For the records below, give the number of lines containing the word "agent" and no other text.

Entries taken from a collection
◆ ◆ ◆

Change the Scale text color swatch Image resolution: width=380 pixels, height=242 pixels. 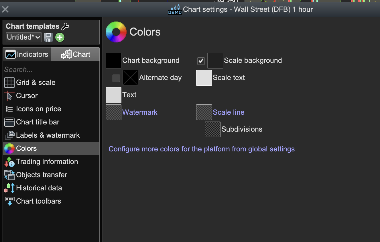(x=204, y=78)
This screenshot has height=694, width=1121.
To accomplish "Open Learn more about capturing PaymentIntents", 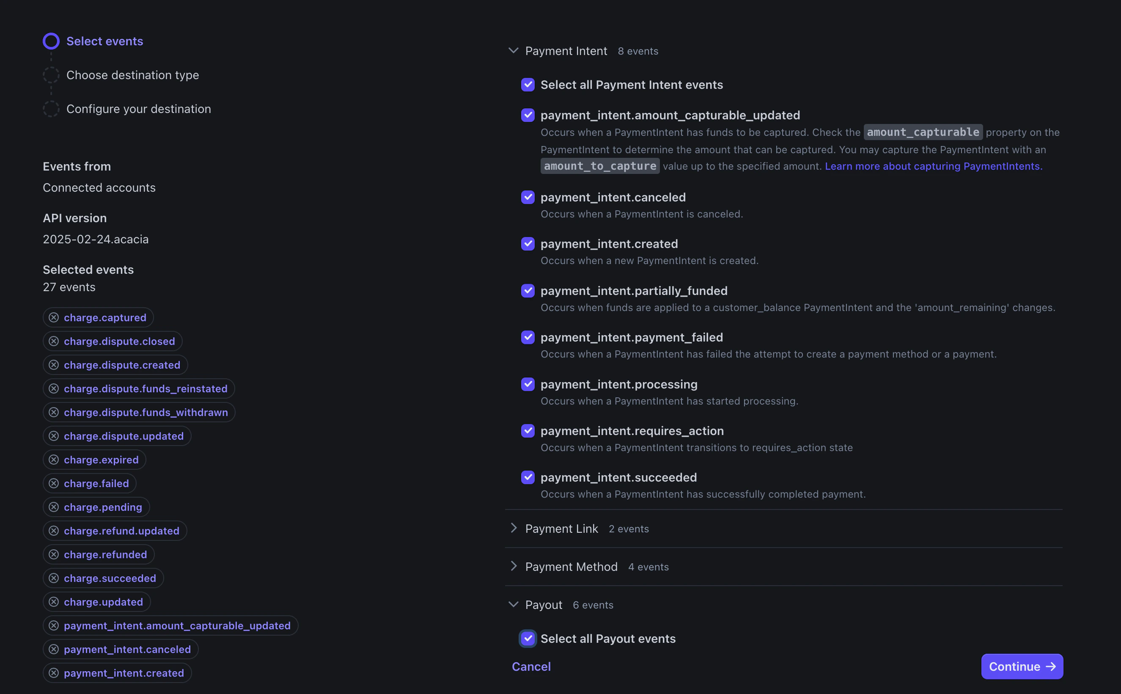I will (x=933, y=166).
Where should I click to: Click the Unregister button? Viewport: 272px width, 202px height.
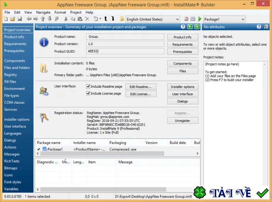coord(183,121)
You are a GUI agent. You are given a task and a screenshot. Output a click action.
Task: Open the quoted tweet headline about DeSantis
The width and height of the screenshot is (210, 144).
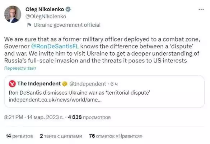80,93
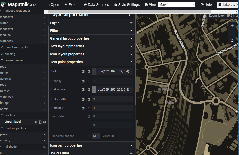This screenshot has height=155, width=239.
Task: Click data function icon for Halo color
Action: pos(89,90)
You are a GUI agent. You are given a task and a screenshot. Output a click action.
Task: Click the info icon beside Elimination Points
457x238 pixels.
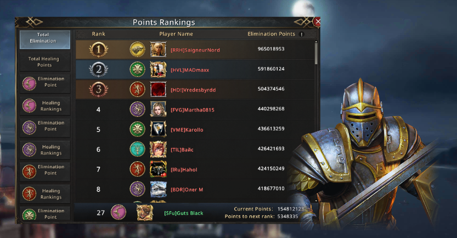tap(302, 34)
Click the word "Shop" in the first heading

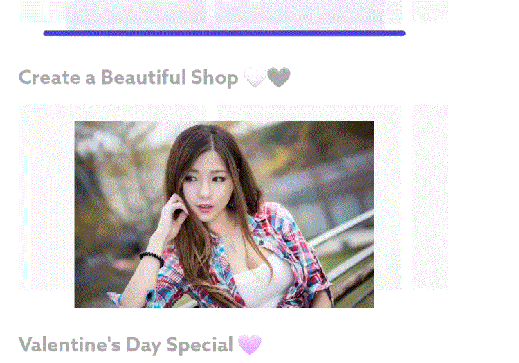(x=215, y=78)
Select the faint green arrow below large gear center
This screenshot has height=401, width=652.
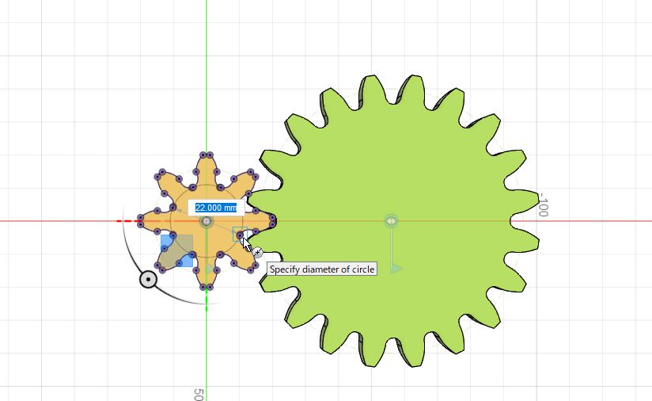[x=396, y=269]
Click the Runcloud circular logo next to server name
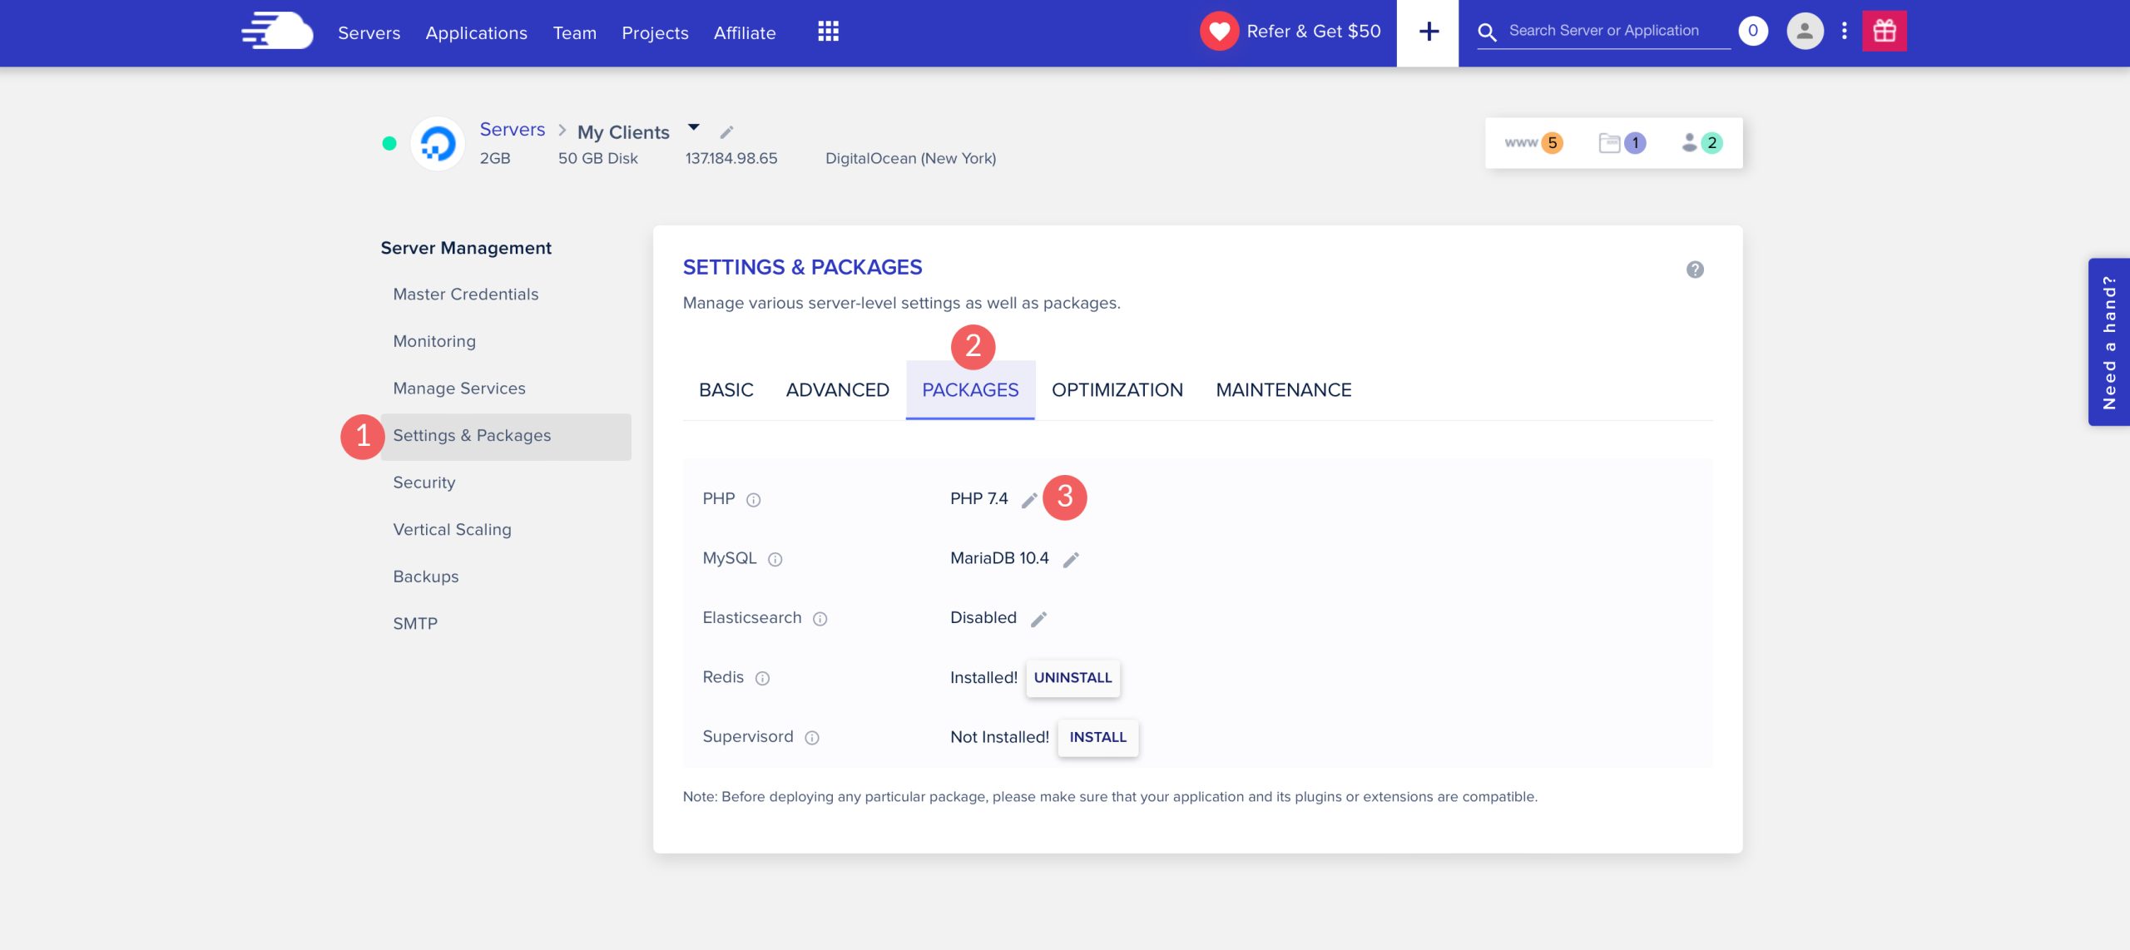 pyautogui.click(x=438, y=143)
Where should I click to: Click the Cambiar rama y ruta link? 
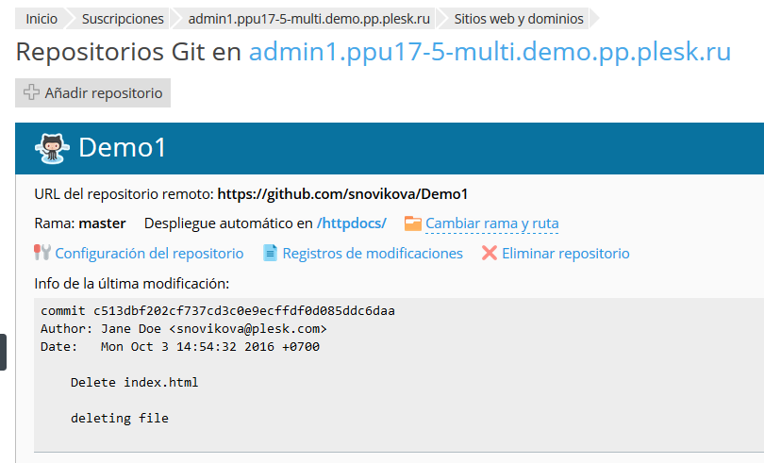(x=491, y=223)
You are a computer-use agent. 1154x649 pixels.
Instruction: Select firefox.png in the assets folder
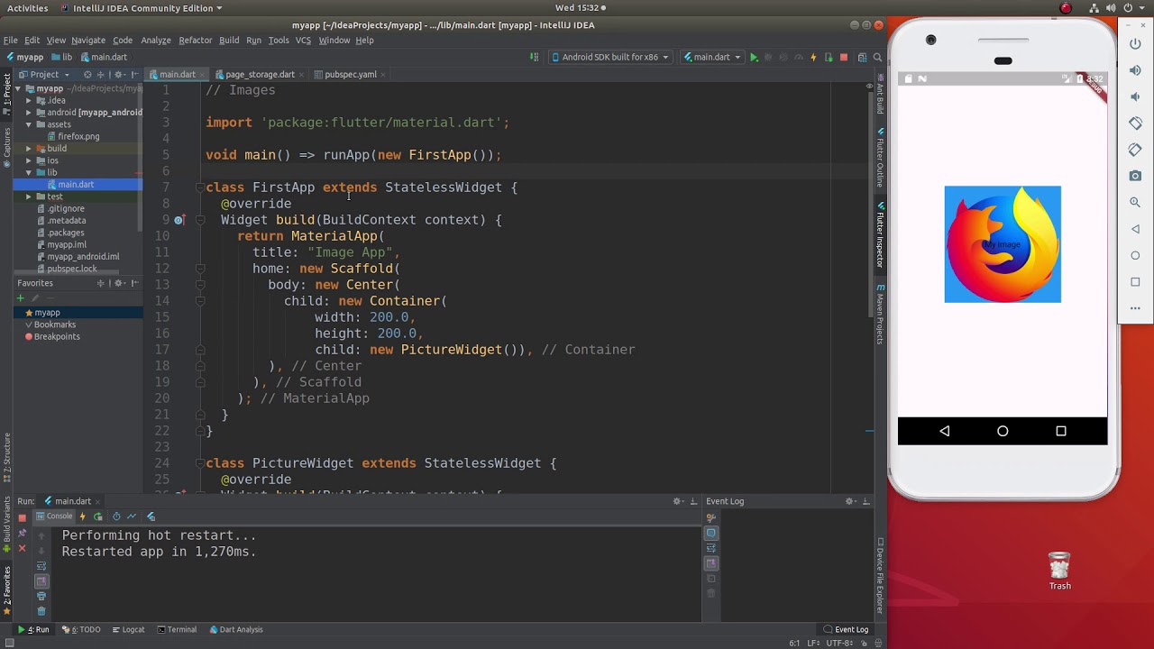click(x=78, y=137)
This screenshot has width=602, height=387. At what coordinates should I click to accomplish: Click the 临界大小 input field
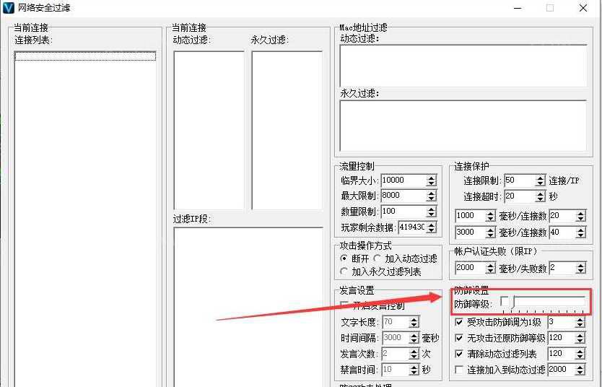(404, 181)
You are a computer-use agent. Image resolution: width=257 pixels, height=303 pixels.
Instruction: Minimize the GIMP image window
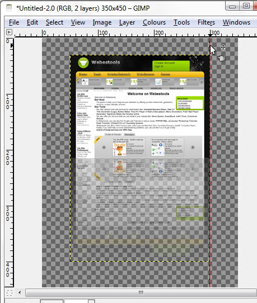pos(232,6)
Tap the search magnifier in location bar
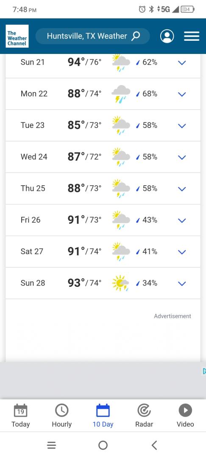The width and height of the screenshot is (206, 459). click(x=136, y=36)
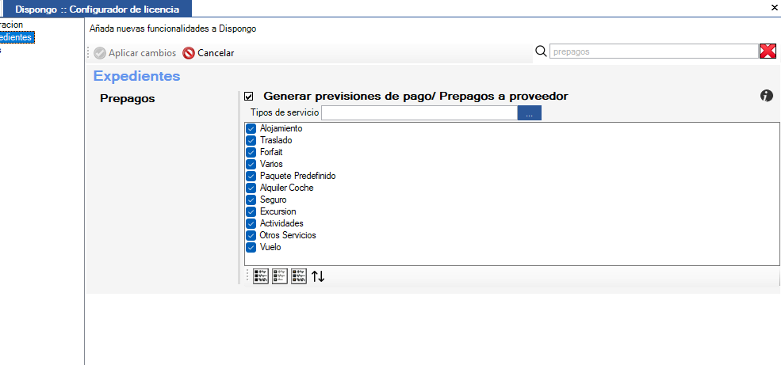Click the select all items list icon
This screenshot has height=365, width=781.
click(x=261, y=276)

◆ ◆ ◆

RESULT BELOW
4